> **Objectives**:
[a] Decide whether each statement agrees with the article on the 2013 U.S. Open final round. For each, answer yes or no and quote the words from the article that settle it. (i) Mickelson begins the final round one stroke ahead. (ii) Mickelson has won the U.S. Open before. (iii) Eight players sit within two strokes of the lead.
[b] From the article on the 2013 U.S. Open final round, quote the passage from "Sure, Mickelson leads" up to and including "is his birthday.".
[c] Write the next part of the article on the 2013 U.S. Open final round, picking up after its last sentence.

> **Text section**:
>>

Ardmore, Pa. — Phil Mickelson takes a one-stroke lead into the final round of the 2013 U.S. Open, but there are still nine players within five strokes of the lead heading into Sunday.
It's hard to win any major championship, but the combination of the major-championship pressure and the diabolical course conditions of this year's U.S. Open at Merion make the field fairly wide open entering the last day of competition.
Sure, Mickelson leads the tournament, but that doesn't mean he will still be in the lead by the time he finishes the first hole. With six players within two strokes of the lead, there is certainly no guarantee Mickelson will even have the lead by the time he tees off on Sunday.
Surely, given the way he has played this week and the fact he is leading by a stroke, Mickelson has to be the favorite heading into Sunday. That said, Phil has a pretty nasty history with the U.S. Open, finishing second five times with no victories. Heartbreak is all too familiar to Mickelson, even if Sunday is his birthday.
What players have a chance to win? Let's take a look.

<<

> **Material**:
>>

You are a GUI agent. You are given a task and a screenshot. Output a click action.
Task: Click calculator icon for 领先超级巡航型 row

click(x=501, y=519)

<<

> **Answers by task**:
[a]
(i) Yes: "Phil Mickelson takes a one-stroke lead into the final round of the 2013 U.S. Open"
(ii) No: "finishing second five times with no victories"
(iii) No: "With six players within two strokes of the lead"

[b]
Sure, Mickelson leads the tournament, but that doesn't mean he will still be in the lead by the time he finishes the first hole. With six players within two strokes of the lead, there is certainly no guarantee Mickelson will even have the lead by the time he tees off on Sunday.
Surely, given the way he has played this week and the fact he is leading by a stroke, Mickelson has to be the favorite heading into Sunday. That said, Phil has a pretty nasty history with the U.S. Open, finishing second five times with no victories. Heartbreak is all too familiar to Mickelson, even if Sunday is his birthday.

[c]
Michael Kim was on the 16th tee on Saturday in third place of the U.S. Open, as an amateur. Perhaps the pressure of the situation got to him, or maybe the tough Merion course was too much for him to handle.
Kim finished his third round with bogey, double bogey, bogey and still managed to shoot a 71. On the 16th tee box, he was even par for the tournament and now sits at plus-four. He is the longest of long shots, but he is within five strokes of the lead, so anything could happen.
Rickie Fowler was so distant a thought in this U.S. Open that he was in one of the groups to tee off on the 11th hole, clearly in the lower half of those who made the cut.
Fowler shot a 67, best in the field, on Saturday to get himself back into contention at plus-three. He has eight players ahead of him, but posting another score like 67 would make him a threat to all those ahead of him still on the course.
Fowler is another long shot to win, but it would be a pretty sneaky way to pull out his first major championship.
If it wasn't for Rickie Fowler's round of 67, Jason Day would have had the most impressive third round of the tournament, carding a two-under-par 68. Day could have been in even better position heading into Sunday, but was let down by a bogey on the 18th hole.
Day is a fantastic player, and it certainly would not surprise anyone to see him holding the trophy as a U.S. Open champion. Still, there are seven players ahead of him, and despite the fact that most are just one or two shots ahead, he does enter Sunday's round three strokes back from the lead.
It's not insurmountable, and Day has the grinder mentality needed to win a U.S. Open, so he is definitely one player who may make an early move to put pressure on those behind him.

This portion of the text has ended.